This case study is comparable to hundreds that have been published recently. This corporation handles several billion dollars annually of sales in the automotive space. They have a mature consumer facing website that contains catalog, search and purchasing functionality along with other information.
They have hundreds of automated selenium scripts as well as manual testers. They deployed AIQ’s autonomous testing to augment their existing test activities.
Setup (AI Training) for this web application took several hours. Training is accomplished by the autonomous engine walking through the application a few pages/states at a time and surfacing actions which users might take. These includes clicks, forms, dropdowns etc. As these are surfaced to the trainer in the AI workbench, the trainer can choose how the system will handle each action. In most cases, we leave them to be acted upon as a human would. However, for certain actions, we may choose to limit interaction to never, or once per application or perhaps once per page. We mapped the fields to CSV data or to generated data. We did not want to test all 4 million inventoried items in this ecommerce application, so we specifically limited anything that appeared to be a new inventory possibility to only one time for the application. This allowed us to focus on the distinct pages and states, rather than repeatedly presenting the same inventory presentation page.
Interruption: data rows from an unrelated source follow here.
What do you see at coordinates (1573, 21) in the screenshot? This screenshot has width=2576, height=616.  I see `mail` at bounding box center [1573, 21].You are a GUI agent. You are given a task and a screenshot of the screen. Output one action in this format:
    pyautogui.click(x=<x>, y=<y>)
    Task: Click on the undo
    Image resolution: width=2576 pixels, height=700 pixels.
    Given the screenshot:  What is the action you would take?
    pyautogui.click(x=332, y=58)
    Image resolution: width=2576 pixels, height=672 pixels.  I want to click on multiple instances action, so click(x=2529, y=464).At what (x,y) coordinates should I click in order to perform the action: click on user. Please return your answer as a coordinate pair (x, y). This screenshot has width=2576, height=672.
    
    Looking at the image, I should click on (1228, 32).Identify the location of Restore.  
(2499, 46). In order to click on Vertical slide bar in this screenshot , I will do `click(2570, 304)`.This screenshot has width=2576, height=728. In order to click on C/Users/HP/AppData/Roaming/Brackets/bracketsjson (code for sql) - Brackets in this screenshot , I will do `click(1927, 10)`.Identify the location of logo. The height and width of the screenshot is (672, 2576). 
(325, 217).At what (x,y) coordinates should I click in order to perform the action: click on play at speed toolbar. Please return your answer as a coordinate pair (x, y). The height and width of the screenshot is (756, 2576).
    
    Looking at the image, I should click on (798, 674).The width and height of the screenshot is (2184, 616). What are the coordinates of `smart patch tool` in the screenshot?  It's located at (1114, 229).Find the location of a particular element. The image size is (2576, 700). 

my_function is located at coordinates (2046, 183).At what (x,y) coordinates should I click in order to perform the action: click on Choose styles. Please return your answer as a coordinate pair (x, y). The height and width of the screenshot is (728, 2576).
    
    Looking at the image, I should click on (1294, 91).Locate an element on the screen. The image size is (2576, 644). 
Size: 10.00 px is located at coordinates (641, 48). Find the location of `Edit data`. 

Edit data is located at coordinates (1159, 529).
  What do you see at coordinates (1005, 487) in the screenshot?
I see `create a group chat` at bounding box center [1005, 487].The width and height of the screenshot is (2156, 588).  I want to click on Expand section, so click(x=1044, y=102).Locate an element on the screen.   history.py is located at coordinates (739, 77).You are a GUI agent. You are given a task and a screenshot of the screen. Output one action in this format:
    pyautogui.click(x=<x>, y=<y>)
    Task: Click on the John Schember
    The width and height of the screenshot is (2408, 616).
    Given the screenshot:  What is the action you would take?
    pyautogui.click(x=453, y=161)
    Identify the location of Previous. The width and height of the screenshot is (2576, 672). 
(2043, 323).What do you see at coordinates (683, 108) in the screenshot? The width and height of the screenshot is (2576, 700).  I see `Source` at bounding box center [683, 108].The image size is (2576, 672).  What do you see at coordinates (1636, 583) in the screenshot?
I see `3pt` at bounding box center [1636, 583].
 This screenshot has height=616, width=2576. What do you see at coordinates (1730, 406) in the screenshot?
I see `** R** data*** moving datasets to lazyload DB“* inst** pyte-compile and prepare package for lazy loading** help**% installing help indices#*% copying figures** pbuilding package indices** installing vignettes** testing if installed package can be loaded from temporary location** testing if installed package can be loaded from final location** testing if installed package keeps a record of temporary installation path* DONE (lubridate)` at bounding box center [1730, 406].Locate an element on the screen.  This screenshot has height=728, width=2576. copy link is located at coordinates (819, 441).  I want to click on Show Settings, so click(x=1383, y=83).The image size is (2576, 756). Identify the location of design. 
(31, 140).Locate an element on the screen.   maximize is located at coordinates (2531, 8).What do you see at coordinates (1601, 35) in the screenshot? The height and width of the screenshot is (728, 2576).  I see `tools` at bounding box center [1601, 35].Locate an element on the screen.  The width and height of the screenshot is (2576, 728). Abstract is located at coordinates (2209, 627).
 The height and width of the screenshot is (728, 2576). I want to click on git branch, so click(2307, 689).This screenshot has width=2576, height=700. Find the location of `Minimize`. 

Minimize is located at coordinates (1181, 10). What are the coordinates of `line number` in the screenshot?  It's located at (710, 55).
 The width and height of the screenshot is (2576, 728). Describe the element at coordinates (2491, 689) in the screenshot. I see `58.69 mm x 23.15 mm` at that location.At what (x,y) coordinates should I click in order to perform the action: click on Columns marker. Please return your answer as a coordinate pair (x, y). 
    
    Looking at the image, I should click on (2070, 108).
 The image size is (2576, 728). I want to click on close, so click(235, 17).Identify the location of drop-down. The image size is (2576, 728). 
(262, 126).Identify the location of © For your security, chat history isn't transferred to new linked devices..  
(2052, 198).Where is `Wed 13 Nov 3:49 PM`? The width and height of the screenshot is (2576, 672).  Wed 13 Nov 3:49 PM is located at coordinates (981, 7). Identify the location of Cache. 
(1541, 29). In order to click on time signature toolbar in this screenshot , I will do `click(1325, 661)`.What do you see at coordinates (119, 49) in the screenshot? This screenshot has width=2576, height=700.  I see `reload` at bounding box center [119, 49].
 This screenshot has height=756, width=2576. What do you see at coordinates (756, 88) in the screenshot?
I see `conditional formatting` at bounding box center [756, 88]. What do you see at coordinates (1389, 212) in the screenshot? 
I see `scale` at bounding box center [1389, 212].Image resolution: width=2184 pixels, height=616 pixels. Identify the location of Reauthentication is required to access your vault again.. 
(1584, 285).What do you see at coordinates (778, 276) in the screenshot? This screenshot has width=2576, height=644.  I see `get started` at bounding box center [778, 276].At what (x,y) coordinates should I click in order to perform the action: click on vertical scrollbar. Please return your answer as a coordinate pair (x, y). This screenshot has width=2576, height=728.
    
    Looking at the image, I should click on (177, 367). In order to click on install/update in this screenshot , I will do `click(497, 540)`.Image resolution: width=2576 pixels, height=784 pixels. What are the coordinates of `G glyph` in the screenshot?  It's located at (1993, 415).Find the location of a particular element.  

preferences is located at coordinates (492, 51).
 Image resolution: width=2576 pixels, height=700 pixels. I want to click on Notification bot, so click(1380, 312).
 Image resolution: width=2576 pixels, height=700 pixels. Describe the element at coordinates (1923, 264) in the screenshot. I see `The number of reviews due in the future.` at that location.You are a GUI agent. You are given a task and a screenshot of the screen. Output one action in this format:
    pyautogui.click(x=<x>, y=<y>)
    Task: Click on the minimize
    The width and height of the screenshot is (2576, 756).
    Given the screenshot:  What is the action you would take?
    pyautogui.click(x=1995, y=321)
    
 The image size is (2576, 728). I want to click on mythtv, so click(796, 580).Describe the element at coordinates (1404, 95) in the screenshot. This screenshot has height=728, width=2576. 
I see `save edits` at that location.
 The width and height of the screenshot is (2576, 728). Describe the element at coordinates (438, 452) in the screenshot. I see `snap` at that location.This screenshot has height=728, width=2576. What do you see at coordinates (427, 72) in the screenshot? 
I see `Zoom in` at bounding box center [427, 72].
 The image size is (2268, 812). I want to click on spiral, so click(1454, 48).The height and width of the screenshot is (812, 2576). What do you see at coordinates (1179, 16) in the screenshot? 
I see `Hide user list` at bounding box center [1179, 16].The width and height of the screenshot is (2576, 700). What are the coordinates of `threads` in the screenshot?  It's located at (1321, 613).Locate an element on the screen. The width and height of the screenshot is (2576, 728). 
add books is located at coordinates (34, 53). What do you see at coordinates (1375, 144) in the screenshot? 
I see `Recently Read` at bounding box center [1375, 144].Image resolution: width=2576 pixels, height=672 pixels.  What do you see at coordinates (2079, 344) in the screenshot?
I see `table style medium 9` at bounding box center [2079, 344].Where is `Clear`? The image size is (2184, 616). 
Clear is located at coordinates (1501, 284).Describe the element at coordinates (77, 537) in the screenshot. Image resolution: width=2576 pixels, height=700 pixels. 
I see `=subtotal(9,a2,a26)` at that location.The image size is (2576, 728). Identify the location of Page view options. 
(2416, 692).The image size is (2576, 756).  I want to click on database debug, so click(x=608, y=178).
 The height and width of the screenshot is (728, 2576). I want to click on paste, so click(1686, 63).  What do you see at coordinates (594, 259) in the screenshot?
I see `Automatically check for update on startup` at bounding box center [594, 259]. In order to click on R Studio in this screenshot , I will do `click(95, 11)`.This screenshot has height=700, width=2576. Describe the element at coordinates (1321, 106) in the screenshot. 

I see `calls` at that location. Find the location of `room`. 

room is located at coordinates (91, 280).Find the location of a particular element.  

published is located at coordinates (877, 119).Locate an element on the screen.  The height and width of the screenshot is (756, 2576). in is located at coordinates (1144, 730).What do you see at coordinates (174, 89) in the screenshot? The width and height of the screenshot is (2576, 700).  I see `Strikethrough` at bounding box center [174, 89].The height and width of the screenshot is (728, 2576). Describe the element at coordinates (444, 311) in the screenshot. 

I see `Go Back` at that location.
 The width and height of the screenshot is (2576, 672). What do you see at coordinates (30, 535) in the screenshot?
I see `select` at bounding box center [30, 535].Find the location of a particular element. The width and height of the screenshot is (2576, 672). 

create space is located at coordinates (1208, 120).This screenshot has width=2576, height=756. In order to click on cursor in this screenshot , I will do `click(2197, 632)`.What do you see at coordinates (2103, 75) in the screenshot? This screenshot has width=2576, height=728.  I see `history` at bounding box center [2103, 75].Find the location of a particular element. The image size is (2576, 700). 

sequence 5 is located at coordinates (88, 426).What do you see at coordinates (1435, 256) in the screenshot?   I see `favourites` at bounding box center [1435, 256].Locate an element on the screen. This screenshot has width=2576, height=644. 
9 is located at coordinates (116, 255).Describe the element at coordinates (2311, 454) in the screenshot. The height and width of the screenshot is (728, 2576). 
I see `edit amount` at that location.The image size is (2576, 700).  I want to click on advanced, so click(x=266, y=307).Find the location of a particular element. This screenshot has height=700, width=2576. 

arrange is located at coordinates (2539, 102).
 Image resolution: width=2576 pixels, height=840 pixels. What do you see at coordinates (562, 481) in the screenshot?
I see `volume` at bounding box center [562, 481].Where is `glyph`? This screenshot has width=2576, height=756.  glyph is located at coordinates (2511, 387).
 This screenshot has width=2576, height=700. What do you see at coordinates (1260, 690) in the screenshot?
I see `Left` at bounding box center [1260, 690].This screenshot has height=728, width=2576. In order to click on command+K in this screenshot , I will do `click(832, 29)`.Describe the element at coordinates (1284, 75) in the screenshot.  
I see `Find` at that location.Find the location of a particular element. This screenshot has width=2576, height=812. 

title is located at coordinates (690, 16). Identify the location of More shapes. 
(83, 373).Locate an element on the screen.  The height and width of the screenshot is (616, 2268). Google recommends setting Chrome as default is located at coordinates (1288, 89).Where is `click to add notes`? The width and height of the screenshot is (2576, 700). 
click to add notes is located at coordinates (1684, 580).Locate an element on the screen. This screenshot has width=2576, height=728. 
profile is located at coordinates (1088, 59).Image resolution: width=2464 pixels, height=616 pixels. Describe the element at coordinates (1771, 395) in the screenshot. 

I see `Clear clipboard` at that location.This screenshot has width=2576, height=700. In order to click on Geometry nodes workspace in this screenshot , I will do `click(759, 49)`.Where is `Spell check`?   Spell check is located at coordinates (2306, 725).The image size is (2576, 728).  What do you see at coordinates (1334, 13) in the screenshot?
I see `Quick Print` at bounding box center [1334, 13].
Additionally, AI Training considers validations, which refer to the fact that certain specific flows or input values which result in a particular outcome. This is a more abstract term than "asserts," as it applies throughout an application and through dozens, if not hundreds, of user flows. This is in direct opposition to the way we were taught to keep the number of user flows we test to a minimum and to test assertions only once. Here we have an extremely fast machine that is capable of writing and checking results 100,000 times faster than humans. Rather than reducing or limiting testing, we now want to prioritize maximal application and validation coverage.
When the baseline setup was complete, we were ready to execute a new AI blueprint on the next build. The blueprint was successfully kicked off and finished 42 minutes later finding 234 unique pages and hundreds of actions, writing, and executing several hundred scripts. The autonomous system follows a course as a human would. It accomplishes this by making educated guesses about every component, from interactions with thousands of elements to page state judgments to match scoring. Rather of relying on a single machine learning algorithm, we use 19 various machine learning algorithms, each of which attempts to solve small problems depending on past information about the application or applications in general. Bayesian curves, predator prey, recursive error reduction, decision trees and other traditional algorithms are employed. In this case, the system was asked to deploy up to 100 threads (bots) in parallel, each integrating with the other to not overlap user flows.
Figure: Example of a running AI Blueprint
The results were in after the first blueprint was completed. 110 new bugs were identified. These UI and API bugs were not found in the teams traditional automated and manual testing. The bugs consisted of malformed API requests, API non-responses, 4xx and 5xx responses as well as some very slow responses. Each of these had a negative impact on the user experience in some way but had not been found through conventional techniques. The team’s responses were typical:
“These bugs aren’t real (it’s a machine…it doesn’t post false positives).”
“These bugs didn’t matter." Ah, but they did as you see.
“And that one was an impossibility”.
“We would have found it before.”
Figure: Example of AI Blueprint Dashboard
Each new blueprint will add data to the baseline (learning at each build) and set itself up for success for the next build. And if accessors change, it adapts to those changes (no maintenance required) as well as changes in user flow, reporting variances to a QA team as desired. As the team dug into the results, they were able to reproduce each error on their own. AIQ hands them the scripts which it wrote that caused each bug. They can be run in the IDE right on a developer’s desktop. Each bug was verified to be genuine, and each was addressed and resolved within weeks.